Наши (а тем более, западные) историки и философы (в частности, Чаадаев, Бердяев и другие) писали о том, что история Руси — это сплошная катастрофа, что она густо перемешана с кровью. О том, что история Европы, Ближнего, Среднего и Дальнего Востока была не менее, а часто и много более катастрофичной и кровавой, они не видели в упор. В Китае при этнических потрясениях уничтожалось две трети, три четверти и даже, было, девять десятых населения. А о том, насколько кровавой была история Западной Европы, мы уже говорили (см. главу «Иван Грозный» в книге «Другая история Московского царства»). Тем не менее, именно о наших правителях пишут, как о неимоверно жестоких сатрапах.
Ещё один въевшийся стереотип — что в XVIII–XIX веках русские крестьяне были сплошь рабами, не смевшими без соизволения самовластного помещика не то что спину разогнуть, а даже и вздохнуть свободно, и были они тупыми, забитыми, отличаясь от скота только умением говорить, да и то косноязычно.
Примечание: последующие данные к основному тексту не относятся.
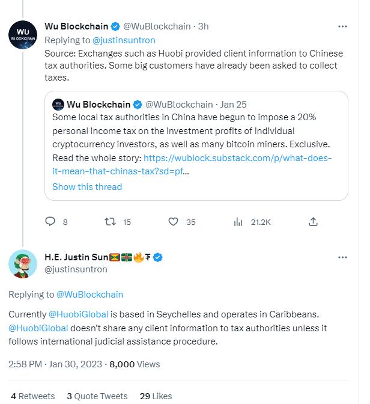This screenshot has height=404, width=370.
Task: Open Justin Sun's profile picture
Action: coord(23,263)
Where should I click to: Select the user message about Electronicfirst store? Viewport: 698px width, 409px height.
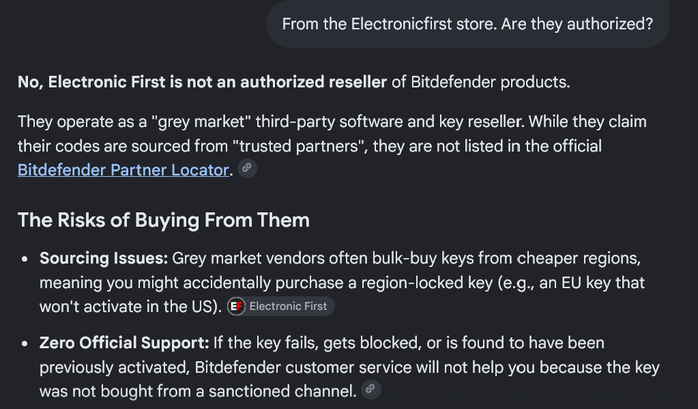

Что ж, наверное, встречались и такие. Но мы же должны понимать, что социология никогда не даёт абсолютных результатов, а только результаты статистически достоверные. Например, если о физическом росте представителей какого-нибудь сообщества заявлено, что они люди рослые, то это значит, что таковыми является большинство. Предположим, большинство имеет рост в интервале 170–180 см. Но наверняка среди жителей есть и карлики, и люди очень высокие. На ваше утверждение, что здесь живут люди «обычного роста», ваши оппоненты могут приводить описание конкретных карликов этого же сообщества, и утверждать, что вы совершенно не правы и преувеличиваете. А другие оппоненты приведут в качестве примера вашей неправоты сведения о людях существенно более высокого роста. Так кто же прав? Конечно же, вы, если описываете большинство.